Tough new law scares away migrant workers

A lot of farmers say Georgia's tough new immigration law is scaring away their workforce and costing them big bucks.

Now, they are asking the federal government to help. They want to make it easier for foreign workers to get guest worker visas.

They talked about that issue today at a forum with Congressmen Austin Scott and Jack Kingston.

Gary Paulk, an Ocilla farmer, says his crops have suffered ever since the immigration law went into effect.

"Some blackberries, we estimate the loss to be about $200,000 because couldn't find workers, we needed 300 workers and the most we had at any one time on our register was 200," says Gary Paulk, Ocilla Farmer.

And he is not the only farmer feeling the pain, many other Georgia farmers are losing hundreds of thousands of dollars because their crops are rotting in the fields.

Paulk says the law has made the workers hard to come by.

"Other farmers in other states don't have to adhere to, so therefore our workers are going  to those states and leaving us high and dry," says Paulk.

Which is why two Congressmen held a listening session to speak with these farmers about their issues with the law.

"There is a difference in legal immigration and illegal immigration, if you are here illegally, there is no excuse in that," says Rep.

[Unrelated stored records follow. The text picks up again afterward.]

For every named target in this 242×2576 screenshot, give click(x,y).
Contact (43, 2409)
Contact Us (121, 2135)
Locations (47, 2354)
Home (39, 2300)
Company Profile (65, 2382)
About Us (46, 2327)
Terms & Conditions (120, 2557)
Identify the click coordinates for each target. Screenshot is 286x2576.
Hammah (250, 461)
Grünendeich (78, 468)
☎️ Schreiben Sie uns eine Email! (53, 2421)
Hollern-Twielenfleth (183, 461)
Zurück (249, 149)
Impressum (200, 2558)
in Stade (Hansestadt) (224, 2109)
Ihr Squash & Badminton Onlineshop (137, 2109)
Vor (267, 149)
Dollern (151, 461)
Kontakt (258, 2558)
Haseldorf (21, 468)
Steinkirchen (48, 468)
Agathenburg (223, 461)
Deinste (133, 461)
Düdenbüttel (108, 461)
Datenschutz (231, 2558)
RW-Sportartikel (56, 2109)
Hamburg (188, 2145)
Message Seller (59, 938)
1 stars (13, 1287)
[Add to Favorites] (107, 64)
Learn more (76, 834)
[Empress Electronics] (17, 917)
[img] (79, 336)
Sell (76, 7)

Austin Scott,(R) Georgia.

Paulk says when the law went into effect, some of his workers turned their gear in and left the state.

"I have a friend who has a farm in North Carolina, and the farmers up there actually want to send a thank you note to Georgia, for sending them our workers," says Paulk.

He understand that he must comply with the law but thinks it needs adjustments, especially to the H2A program.

Congressman Scott believes farmers should be able to participate in a agriculture visa program that works for the farmer and the immigrant worker .

"We have to have system in place, that will allow migrant workers to come in, comply with U.S. law, pay taxes the same way a United states citizen does, and then at the end of the season, return home," says Scott.

He says he wants to support agriculture, Georgia's biggest industry, and make sure the United states is safe.

"That we have a system that allows our farmers to get their crops in and at the same time  protects our borders of United States," says Scott.

Paulk says farm work takes a certain type of person, he has tried finding domestic workers but realized they do not want the work.

"We applied for 75 jobs and got none with department of labor, with unemployment close to 10% in Georgia, you would people would just be jumping off the porch to get to us, but they are not," says Paulk.

He says in order for this law to be fair to farmers, the Federal Government is going to have to step in.

Georgia's bill excludes small businesses from having to verify the immigration status of their employees.